• Goal: Copy out every one of the following items word for word, keeping their order and line breaks unchanged.

• Records to process:
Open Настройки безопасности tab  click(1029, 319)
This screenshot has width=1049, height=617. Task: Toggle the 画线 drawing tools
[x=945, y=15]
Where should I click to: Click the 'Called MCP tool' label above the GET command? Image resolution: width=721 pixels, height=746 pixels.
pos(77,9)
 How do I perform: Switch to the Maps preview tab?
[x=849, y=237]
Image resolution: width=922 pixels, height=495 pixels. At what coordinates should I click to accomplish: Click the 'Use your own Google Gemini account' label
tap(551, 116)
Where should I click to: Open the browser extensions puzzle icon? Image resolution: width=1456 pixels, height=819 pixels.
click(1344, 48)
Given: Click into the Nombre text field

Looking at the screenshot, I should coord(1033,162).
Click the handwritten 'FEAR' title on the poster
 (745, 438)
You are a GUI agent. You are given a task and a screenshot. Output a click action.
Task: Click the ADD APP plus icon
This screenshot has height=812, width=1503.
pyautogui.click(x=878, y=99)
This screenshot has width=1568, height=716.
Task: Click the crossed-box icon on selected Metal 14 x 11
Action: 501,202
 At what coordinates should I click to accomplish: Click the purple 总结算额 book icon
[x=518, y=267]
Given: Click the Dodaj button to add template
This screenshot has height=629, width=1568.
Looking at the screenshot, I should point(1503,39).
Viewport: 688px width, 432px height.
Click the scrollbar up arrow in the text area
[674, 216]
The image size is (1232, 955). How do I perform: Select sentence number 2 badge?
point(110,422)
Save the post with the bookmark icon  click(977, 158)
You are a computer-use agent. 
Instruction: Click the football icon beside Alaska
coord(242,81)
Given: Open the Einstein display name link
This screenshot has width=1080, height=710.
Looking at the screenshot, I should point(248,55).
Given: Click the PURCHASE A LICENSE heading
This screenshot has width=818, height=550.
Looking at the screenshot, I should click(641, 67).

• Problem solution:
Open Настройки безопасности tab  click(1029, 319)
This screenshot has width=1049, height=617. Task: Toggle the 画线 drawing tools
[x=945, y=15]
Where should I click to: Click the 'Called MCP tool' label above the GET command? Image resolution: width=721 pixels, height=746 pixels.
pos(77,9)
 How do I perform: Switch to the Maps preview tab?
[x=849, y=237]
Image resolution: width=922 pixels, height=495 pixels. At what coordinates should I click to accomplish: Click the 'Use your own Google Gemini account' label
tap(551, 116)
Where should I click to: Open the browser extensions puzzle icon? Image resolution: width=1456 pixels, height=819 pixels.
click(1344, 48)
Given: Click into the Nombre text field

Looking at the screenshot, I should coord(1033,162).
Click the handwritten 'FEAR' title on the poster
 (745, 438)
You are a GUI agent. You are given a task and a screenshot. Output a click action.
Task: Click the ADD APP plus icon
This screenshot has height=812, width=1503.
pyautogui.click(x=878, y=99)
This screenshot has width=1568, height=716.
Task: Click the crossed-box icon on selected Metal 14 x 11
Action: 501,202
 At what coordinates should I click to accomplish: Click the purple 总结算额 book icon
[x=518, y=267]
Given: Click the Dodaj button to add template
This screenshot has height=629, width=1568.
Looking at the screenshot, I should point(1503,39).
Viewport: 688px width, 432px height.
Click the scrollbar up arrow in the text area
[674, 216]
The image size is (1232, 955). How do I perform: Select sentence number 2 badge?
point(110,422)
Save the post with the bookmark icon  click(977, 158)
You are a computer-use agent. 
Instruction: Click the football icon beside Alaska
coord(242,81)
Given: Open the Einstein display name link
This screenshot has width=1080, height=710.
Looking at the screenshot, I should point(248,55).
Given: Click the PURCHASE A LICENSE heading
This screenshot has width=818, height=550.
Looking at the screenshot, I should click(641, 67).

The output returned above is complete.